I. Derzeitige Steuerermäßigung nach der Fünftelregelung

Abfindungen werden für den Verlust des Arbeitsplatzes durch den Arbeitgeber und den Arbeitnehmer regelmäßig im Zuge von Trennungsverhandlungen vereinbart. Abfindungen sind voll zu versteuern. Allerdings kann – derzeit noch – eine Begünstigung nach der in § 34 EStG geregelten Fünftelregelung stattfinden.

Voraussetzung für die ermäßigte Besteuerung von Abfindungen nach § 34 EStG ist, dass es sich um außerordentliche Einkünfte handelt, zu denen nach § 34 Abs. 2 Nr. 2 EStG auch Entschädigungen i.S.v. § 24 Nr. 1 EStG gehören. Dies sind solche, die gewährt werden als Ersatz für entgangene oder entgehende Einnahmen (§ 24 Nr. 1a EStG), für die Aufgabe oder Nichtausübung einer Tätigkeit (§ 24 Nr. 1b EStG) oder um Ausgleichszahlungen an (selbständige) Handelsvertreter (§ 24 Nr. 1c EStG).

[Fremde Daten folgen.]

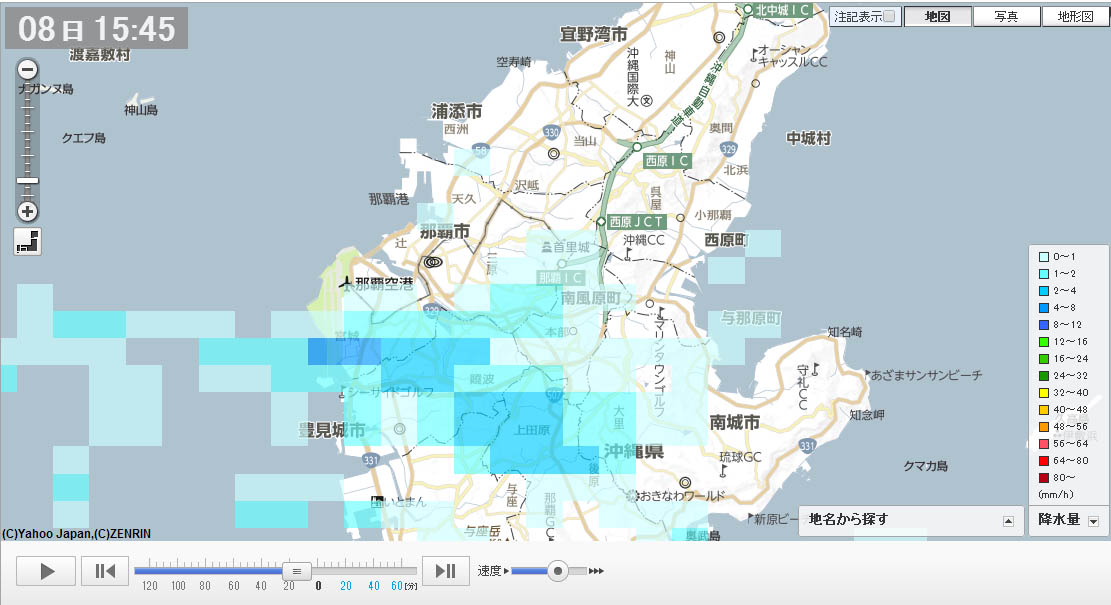1111x605 pixels.
Task: Click the zoom in plus button
Action: [28, 211]
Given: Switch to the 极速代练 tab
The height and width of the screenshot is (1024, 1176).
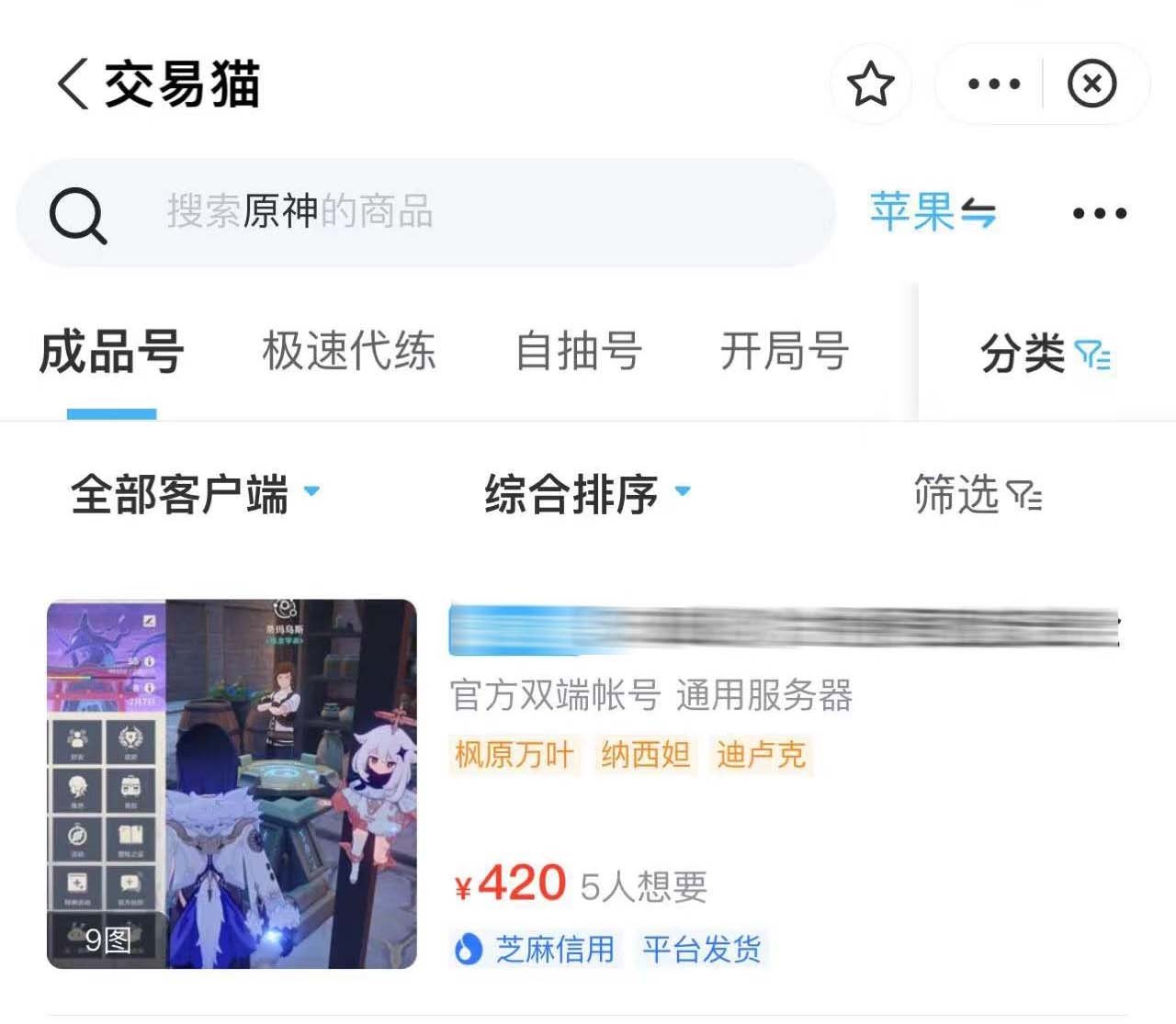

Ziel der Fünftelregelung ist die Milderung der Steuerprogression. Ohne die Begünstigung in § 34 EStG wären die außerordentlichen Einkünfte zusammen mit den laufenden Einkünften aufgrund der Steuerprogression mit einem höheren Steuersatz belegt. Denn der Steuersatz steigt in Abhängigkeit vom zu versteuernden Einkommen oder Vermögen. Daher wirkt sich die Fünftelregelung besonders günstig bei niedrigen Einkünften aus und verliert ihre Wirkung, wenn das zu versteuernde Einkommen bereits ohne die außerordentlichen Einkünfte („verbleibendes zu versteuerndes Einkommen”) den Progressionsbereich der Einkommensteuer überschreitet. Je kleiner das verbleibende zu versteuernde Einkommen ist, desto größer fällt die Steuerersparnis für den Arbeitnehmer aus.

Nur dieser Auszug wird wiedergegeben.